Question

If \((x\sqrt{1-x^2}) \, dy - (y\sqrt{1-x^2} - x^2 \cos^{-1} x) \, dx = 0\) and \(\lim_{x \to 1^-} y(x) = 1\), then \(y\left(\frac{1}{2}\right)\) is

• A. \(\frac{\pi^2}{36}\)
• B. \(\frac{\pi^2 + 18}{36}\)
• C. \(\frac{\pi^2 - 18}{36}\)
• D. \(\frac{\pi^2}{18}\)

Answer 1

The Correct Option is B

Step 1: Understanding the Concept:
We rearrange the differential equation into the linear form \(\frac{dy}{dx} + P(x)y = Q(x)\), find the integrating factor, and solve.

Step 2: Key Formula or Approach:
\[ \frac{dy}{dx} - \frac{1}{x} y = -\frac{x \cos^{-1} x}{\sqrt{1-x^2}} \] Integrating Factor (I.F.) = \( e^{\int -1/x dx} = 1/x \).

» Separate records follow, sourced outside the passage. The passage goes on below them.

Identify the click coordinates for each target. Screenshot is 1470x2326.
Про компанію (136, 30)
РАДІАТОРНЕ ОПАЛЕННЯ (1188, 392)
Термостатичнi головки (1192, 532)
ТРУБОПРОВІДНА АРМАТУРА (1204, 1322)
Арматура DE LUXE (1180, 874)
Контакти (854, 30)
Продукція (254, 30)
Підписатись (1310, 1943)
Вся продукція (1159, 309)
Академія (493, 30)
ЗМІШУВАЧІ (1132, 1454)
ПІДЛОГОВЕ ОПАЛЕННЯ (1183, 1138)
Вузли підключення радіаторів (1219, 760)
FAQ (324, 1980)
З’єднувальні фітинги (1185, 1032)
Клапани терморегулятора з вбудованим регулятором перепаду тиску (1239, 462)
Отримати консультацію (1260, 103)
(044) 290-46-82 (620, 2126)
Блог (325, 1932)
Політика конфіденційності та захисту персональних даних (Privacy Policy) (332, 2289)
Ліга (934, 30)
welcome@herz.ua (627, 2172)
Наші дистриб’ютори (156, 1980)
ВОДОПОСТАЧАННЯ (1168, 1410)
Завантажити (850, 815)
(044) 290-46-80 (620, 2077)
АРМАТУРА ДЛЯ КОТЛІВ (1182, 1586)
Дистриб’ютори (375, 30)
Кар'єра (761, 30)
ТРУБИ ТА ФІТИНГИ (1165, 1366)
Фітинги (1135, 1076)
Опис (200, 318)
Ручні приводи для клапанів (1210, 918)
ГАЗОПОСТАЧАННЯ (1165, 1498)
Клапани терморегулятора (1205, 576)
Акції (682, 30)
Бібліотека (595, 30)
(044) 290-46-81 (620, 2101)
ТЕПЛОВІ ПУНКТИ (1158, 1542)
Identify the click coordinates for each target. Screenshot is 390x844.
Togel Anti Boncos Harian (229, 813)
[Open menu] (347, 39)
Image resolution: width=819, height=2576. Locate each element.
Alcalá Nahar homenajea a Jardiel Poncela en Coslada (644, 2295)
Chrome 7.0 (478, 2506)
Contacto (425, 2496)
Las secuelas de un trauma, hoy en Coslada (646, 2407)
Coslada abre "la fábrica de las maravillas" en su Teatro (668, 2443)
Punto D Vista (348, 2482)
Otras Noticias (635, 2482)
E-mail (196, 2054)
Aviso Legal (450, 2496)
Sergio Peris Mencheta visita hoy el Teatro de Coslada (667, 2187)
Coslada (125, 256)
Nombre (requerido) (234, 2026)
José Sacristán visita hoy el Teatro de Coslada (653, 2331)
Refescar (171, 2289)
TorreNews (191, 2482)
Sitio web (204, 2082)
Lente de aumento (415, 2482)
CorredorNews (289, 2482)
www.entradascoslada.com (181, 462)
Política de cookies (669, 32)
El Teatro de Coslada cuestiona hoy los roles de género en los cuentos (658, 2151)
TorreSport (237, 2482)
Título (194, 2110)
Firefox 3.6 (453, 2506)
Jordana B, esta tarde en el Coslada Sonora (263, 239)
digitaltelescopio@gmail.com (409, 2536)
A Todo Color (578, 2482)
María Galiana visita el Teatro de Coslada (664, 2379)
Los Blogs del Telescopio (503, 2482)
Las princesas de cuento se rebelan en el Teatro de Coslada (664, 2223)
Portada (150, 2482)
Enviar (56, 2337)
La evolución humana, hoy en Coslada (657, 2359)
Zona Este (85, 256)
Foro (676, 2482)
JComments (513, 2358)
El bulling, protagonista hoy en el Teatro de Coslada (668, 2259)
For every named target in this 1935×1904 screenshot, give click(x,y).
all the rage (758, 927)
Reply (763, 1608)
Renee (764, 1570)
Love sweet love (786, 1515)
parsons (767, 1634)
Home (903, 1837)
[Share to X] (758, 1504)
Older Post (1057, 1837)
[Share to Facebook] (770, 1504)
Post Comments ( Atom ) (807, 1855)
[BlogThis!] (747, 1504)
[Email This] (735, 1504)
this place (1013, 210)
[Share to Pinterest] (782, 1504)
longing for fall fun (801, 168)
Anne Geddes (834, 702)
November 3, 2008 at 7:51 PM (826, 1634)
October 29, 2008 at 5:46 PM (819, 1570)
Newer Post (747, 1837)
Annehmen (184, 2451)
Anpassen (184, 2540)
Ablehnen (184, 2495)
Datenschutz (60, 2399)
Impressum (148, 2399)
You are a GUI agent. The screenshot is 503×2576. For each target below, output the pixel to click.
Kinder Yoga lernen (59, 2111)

Step 3: Detailed Explanation:
1. Multiply by I.F.: \[ \frac{y}{x} = \int -\frac{\cos^{-1} x}{\sqrt{1-x^2}} dx \] 2. Let \( t = \cos^{-1} x \), \( dt = -\frac{1}{\sqrt{1-x^2}} dx \): \[ \frac{y}{x} = \int t \, dt = \frac{t^2}{2} + C = \frac{(\cos^{-1} x)^2}{2} + C \] 3. Using the condition \( \lim_{x \to 1^-} y = 1 \): As \( x \to 1, \cos^{-1} x \to 0 \). \[ \frac{1}{1} = 0 + C \implies C = 1 \] 4. Equation: \( y = \frac{x(\cos^{-1} x)^2}{2} + x \). 5. Substitute \( x = 1/2 \): \[ y\left(\frac{1}{2}\right) = \frac{1}{2} \cdot \frac{(\pi/3)^2}{2} + \frac{1}{2} = \frac{\pi^2}{36} + \frac{1}{2} = \frac{\pi^2 + 18}{36} \]

Step 4: Final Answer:
The value is \(\frac{\pi^2 + 18}{36}\).